A Novel Entity: Primary Sellar Natural Killer/T-Cell Lymphoma

Objective: Natural killer (NK)/T-cell lymphomas are a rare form of lymphomas that typically occur in the nasal cavity and upper aerodigestive tract. To our knowledge, presentation as a pituitary primary without involvement of the paranasal sinuses has never been described. We report the first case of NK/T-cell lymphoma isolated to the pituitary and review 26 patients with primary pituitary lymphomas from the literature.

Design: Case report and retrospective review.

Methods: A 62-year-old man presented with diabetes insipidus, altered mental status, and general fatigue.
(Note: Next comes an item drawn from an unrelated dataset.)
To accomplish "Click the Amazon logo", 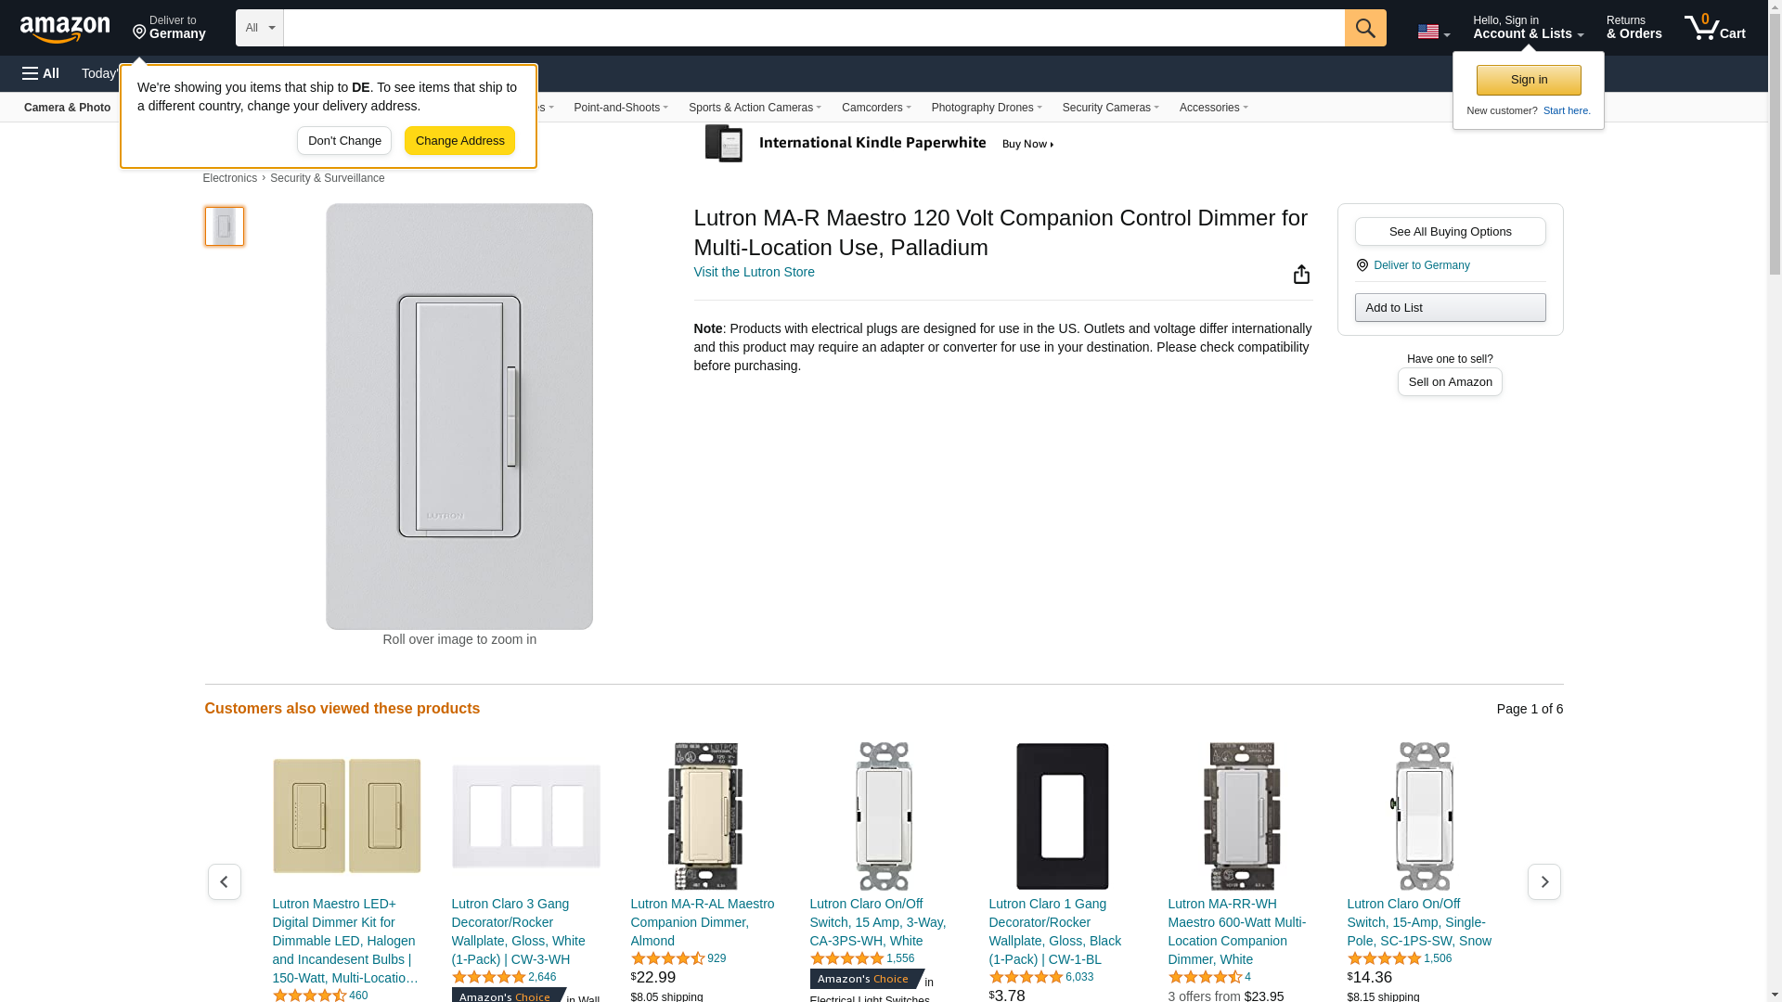I will [65, 29].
MRI demonstrated a pituitary-based mass with suprasellar extension. Histopathology via biopsy revealed NK/T-cell lymphoma. A systematic PubMed search was performed to identify reports of primary pituitary lymphomas.
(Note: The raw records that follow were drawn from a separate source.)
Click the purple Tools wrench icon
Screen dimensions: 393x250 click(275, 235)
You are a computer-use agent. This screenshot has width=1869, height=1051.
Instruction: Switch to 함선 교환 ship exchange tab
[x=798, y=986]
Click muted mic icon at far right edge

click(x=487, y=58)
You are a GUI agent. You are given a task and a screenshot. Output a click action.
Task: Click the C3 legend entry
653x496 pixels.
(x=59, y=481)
Results: In the PubMed search, the mean patient age was 56 years with male-to-female ratio of 1.7:1. Patients presented with symptoms of headache (62.5%), diplopia (41.7%), decreased visual acuity (29.1%), anterior pituitary dysfunction (75%), and posterior pituitary dysfunction (20.8%). Findings on examination included cranial nerve palsy (50%) and temporal hemianopsia (37.5%). Initial proposed diagnoses were pituitary adenoma (75%), infectious process (15%), and lymphoma (10%). Transsphenoidal biopsy was performed in all cases. B-cell lymphoma was diagnosed in 75% of patients, T-cell lymphoma in 20%, and one patient had a mixed B- and T-cell lymphoma.
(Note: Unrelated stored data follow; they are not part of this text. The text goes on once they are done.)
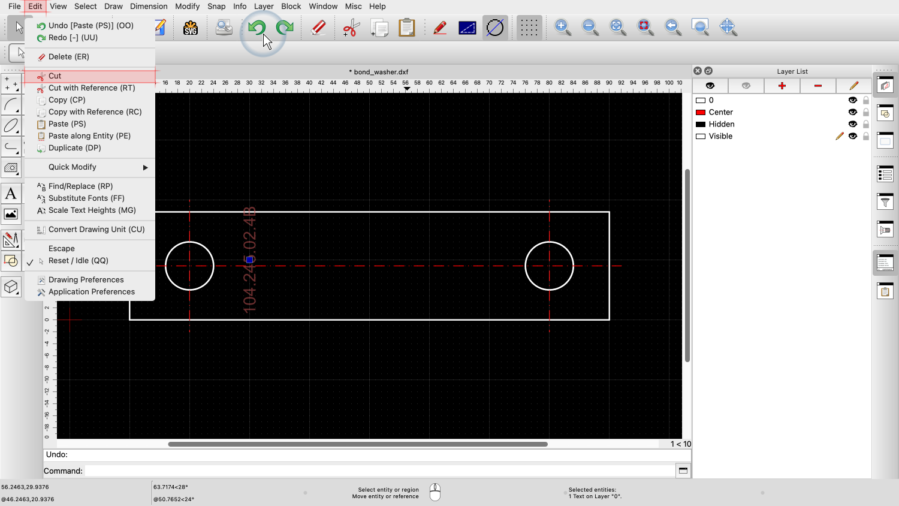Select Duplicate (DP) from the Edit menu
899x506 pixels.
coord(74,148)
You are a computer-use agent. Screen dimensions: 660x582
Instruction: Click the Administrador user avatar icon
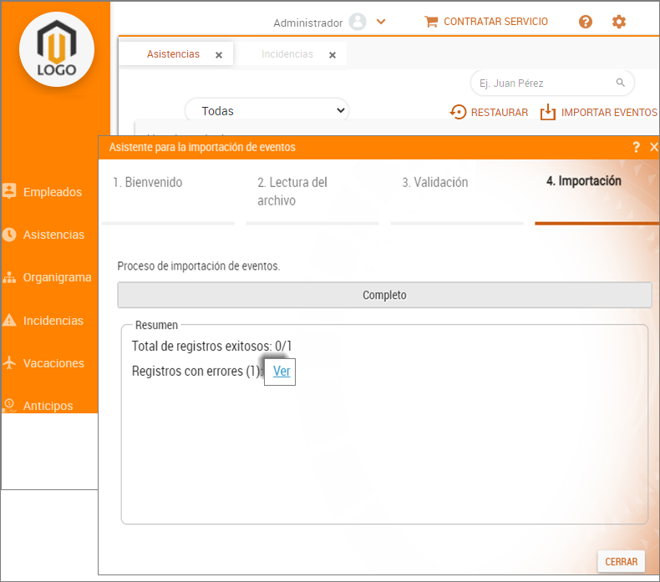(x=358, y=23)
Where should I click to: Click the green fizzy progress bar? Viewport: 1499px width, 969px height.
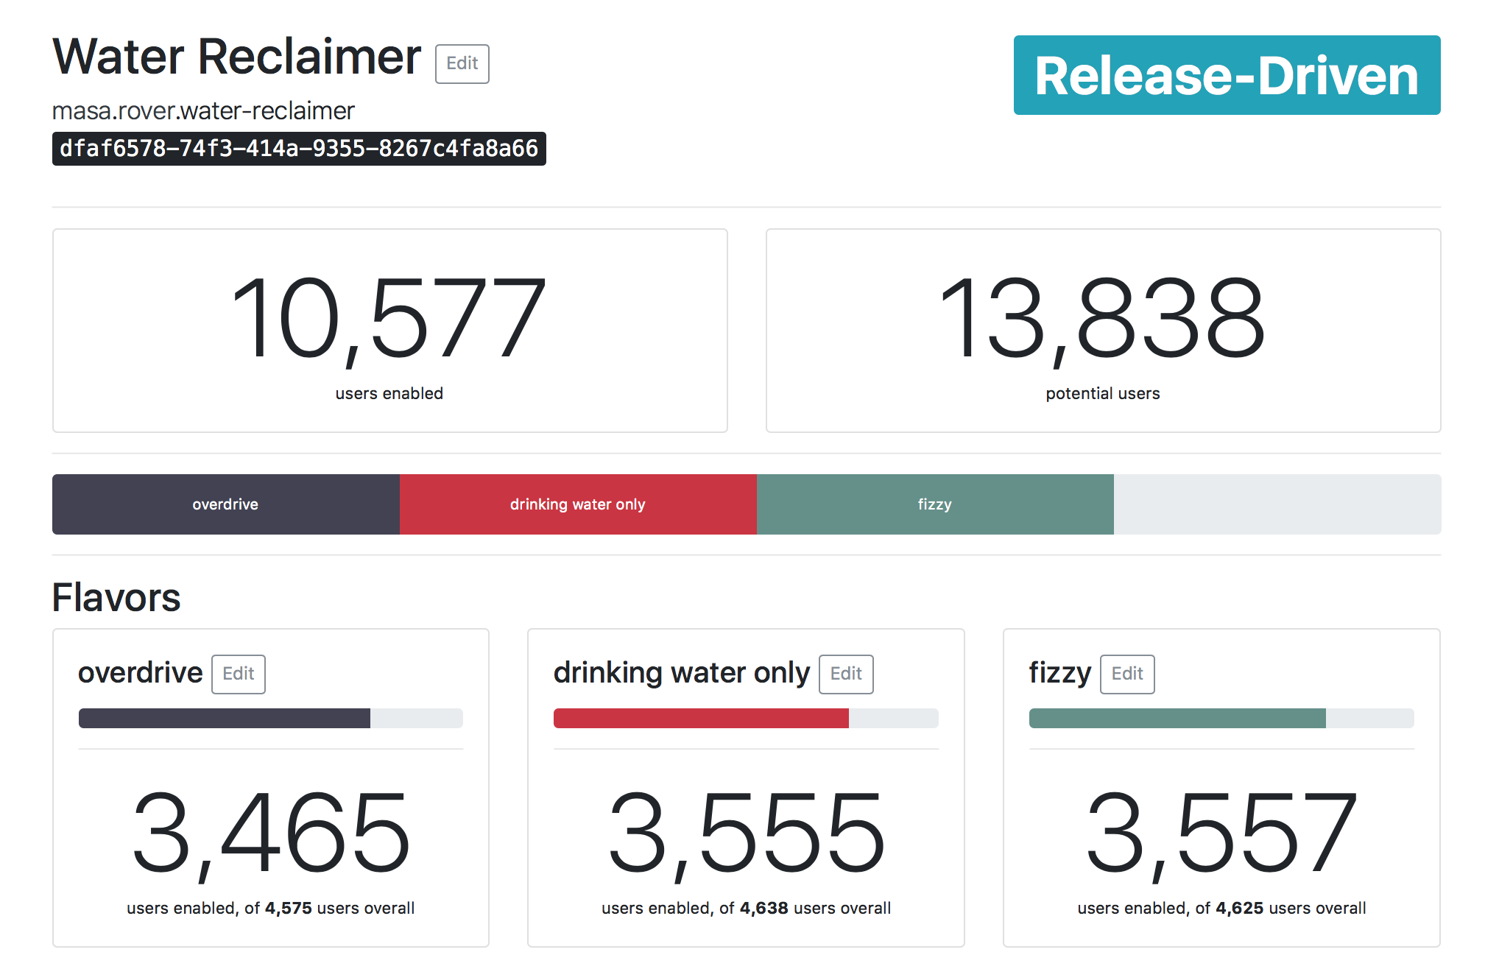pyautogui.click(x=1221, y=718)
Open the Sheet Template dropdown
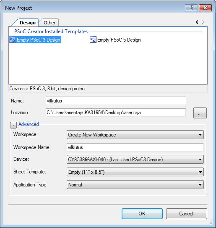 tap(135, 172)
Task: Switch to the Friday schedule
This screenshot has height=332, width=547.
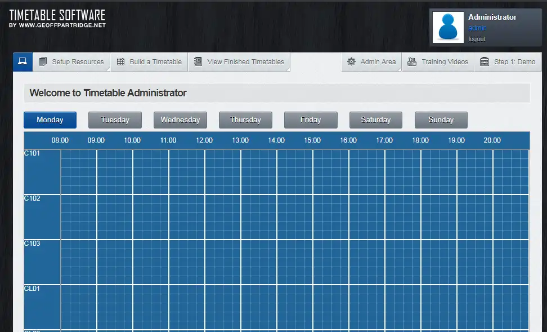Action: pyautogui.click(x=311, y=119)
Conclusions: Primary pituitary lymphomas are rare neoplasms with a propensity for direct invasion of surrounding structures. NK/T-cell lymphomas are an aggressive subtype of lymphoma that previously has not been described as causing isolated pituitary disease. Given their increasing frequency and poor prognosis with treatment delay, primary NK/T-cell lymphoma should be considered in the differential diagnosis of a pituitary mass.